Study text:
+-------+

The Advanced Certificate in Foundational Depth Psychology continues foundational Jungian study through four major areas of symbolic and historical depth:
- Jung 105: Jung and Mythology
- Jung 106: Jung and Fairy Tales
- Jung 107: Jung and Alchemy
- Jung 200: History of Depth Psychology
Jung 200 functions as the capstone of this advanced pathway. Jung and Mythology opens the study of large collective stories, archetypal patterns, sacred narratives, and the symbolic imagination. Jung and Fairy Tales narrows the symbolic field into compact narratives of conflict, development, and transformation. Jung and Alchemy moves students into Jung’s mature symbolic language of transformation, psyche, matter, and the union of opposites.

+-------+

Dataset extract:
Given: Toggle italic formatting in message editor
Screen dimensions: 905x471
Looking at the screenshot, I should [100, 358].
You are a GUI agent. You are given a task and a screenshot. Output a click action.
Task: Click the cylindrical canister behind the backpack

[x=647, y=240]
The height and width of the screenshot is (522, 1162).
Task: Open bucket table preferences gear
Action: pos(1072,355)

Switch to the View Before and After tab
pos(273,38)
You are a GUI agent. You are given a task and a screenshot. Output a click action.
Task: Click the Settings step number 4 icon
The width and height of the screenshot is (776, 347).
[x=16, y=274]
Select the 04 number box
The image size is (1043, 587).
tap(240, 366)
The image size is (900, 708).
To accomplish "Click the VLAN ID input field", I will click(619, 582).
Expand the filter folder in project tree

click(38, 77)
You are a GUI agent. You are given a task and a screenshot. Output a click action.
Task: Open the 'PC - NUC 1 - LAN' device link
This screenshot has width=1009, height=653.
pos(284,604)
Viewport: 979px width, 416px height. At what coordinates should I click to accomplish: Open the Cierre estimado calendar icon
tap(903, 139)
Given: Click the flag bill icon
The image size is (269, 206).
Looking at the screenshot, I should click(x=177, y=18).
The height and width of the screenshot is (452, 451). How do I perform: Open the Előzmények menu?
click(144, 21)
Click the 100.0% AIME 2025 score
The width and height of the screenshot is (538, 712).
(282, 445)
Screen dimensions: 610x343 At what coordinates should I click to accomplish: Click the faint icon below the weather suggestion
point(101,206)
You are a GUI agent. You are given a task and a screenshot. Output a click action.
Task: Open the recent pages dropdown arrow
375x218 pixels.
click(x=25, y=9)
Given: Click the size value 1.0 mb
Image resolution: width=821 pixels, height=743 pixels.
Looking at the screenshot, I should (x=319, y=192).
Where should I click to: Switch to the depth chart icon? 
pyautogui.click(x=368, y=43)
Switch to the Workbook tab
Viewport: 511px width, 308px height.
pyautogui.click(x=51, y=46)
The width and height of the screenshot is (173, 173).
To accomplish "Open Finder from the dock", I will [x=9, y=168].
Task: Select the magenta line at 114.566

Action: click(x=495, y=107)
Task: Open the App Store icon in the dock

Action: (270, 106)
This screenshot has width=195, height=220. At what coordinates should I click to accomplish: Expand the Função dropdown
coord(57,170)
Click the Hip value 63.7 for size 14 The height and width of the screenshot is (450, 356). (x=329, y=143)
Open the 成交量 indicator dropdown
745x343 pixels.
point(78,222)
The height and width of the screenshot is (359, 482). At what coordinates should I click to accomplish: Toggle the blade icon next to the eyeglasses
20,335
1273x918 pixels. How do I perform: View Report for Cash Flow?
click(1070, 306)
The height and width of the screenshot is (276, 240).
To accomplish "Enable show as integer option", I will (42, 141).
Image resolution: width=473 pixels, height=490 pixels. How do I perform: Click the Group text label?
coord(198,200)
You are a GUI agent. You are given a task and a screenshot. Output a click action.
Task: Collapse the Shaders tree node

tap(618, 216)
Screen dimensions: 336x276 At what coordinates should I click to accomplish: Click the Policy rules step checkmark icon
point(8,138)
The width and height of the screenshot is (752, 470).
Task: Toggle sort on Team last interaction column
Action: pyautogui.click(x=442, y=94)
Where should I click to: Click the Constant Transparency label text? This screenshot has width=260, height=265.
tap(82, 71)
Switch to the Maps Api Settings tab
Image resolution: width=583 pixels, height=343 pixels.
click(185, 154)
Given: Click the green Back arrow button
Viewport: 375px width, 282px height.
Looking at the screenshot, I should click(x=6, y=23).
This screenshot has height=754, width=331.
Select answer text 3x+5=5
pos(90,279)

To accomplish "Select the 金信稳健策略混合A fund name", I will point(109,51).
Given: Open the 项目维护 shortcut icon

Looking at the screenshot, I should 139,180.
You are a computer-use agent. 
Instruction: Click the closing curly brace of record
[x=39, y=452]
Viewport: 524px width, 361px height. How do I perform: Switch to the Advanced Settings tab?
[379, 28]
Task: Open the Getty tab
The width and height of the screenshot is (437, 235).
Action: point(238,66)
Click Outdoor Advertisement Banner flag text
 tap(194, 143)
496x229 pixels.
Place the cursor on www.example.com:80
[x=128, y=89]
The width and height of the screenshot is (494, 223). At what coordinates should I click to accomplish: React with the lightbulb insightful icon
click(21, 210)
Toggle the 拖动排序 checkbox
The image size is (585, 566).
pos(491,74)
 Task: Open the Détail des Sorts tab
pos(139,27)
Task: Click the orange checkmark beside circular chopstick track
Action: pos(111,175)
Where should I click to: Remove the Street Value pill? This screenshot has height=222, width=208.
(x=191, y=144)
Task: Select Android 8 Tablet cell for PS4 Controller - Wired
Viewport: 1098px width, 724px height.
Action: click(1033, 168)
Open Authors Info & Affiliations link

+-------+

Activity 1:
In one to three sentences, explain how the certificate text says Jung and Fairy Tales relates to Jung and Mythology.
Activity 2:
Pick up the depth psychology certificate text after its last sentence and carry it forward.
The records have no connection to the certificate text.

Written reply 1:
Jung and Mythology opens the study of large collective stories, archetypal patterns, sacred narratives, and the symbolic imagination. Jung and Fairy Tales then narrows that symbolic field into compact narratives of conflict, development, and transformation.

Written reply 2:
Jung 200 then steps back and places the whole field in historical perspective. It helps students understand where depth psychology came from, how Jung’s work emerged from and departed from earlier traditions, and why Jungian psychology remains part of an active, developing intellectual tradition.
Students may also take Jung 200 as a standalone course. It is complete in itself and is especially valuable for students who want a broad introduction to depth psychology, a stronger historical grounding for Jungian study, or a clearer understanding of how dreams, symbols, archetypes, complexes, trauma, development, and the unconscious have been understood across the history of psychological thought.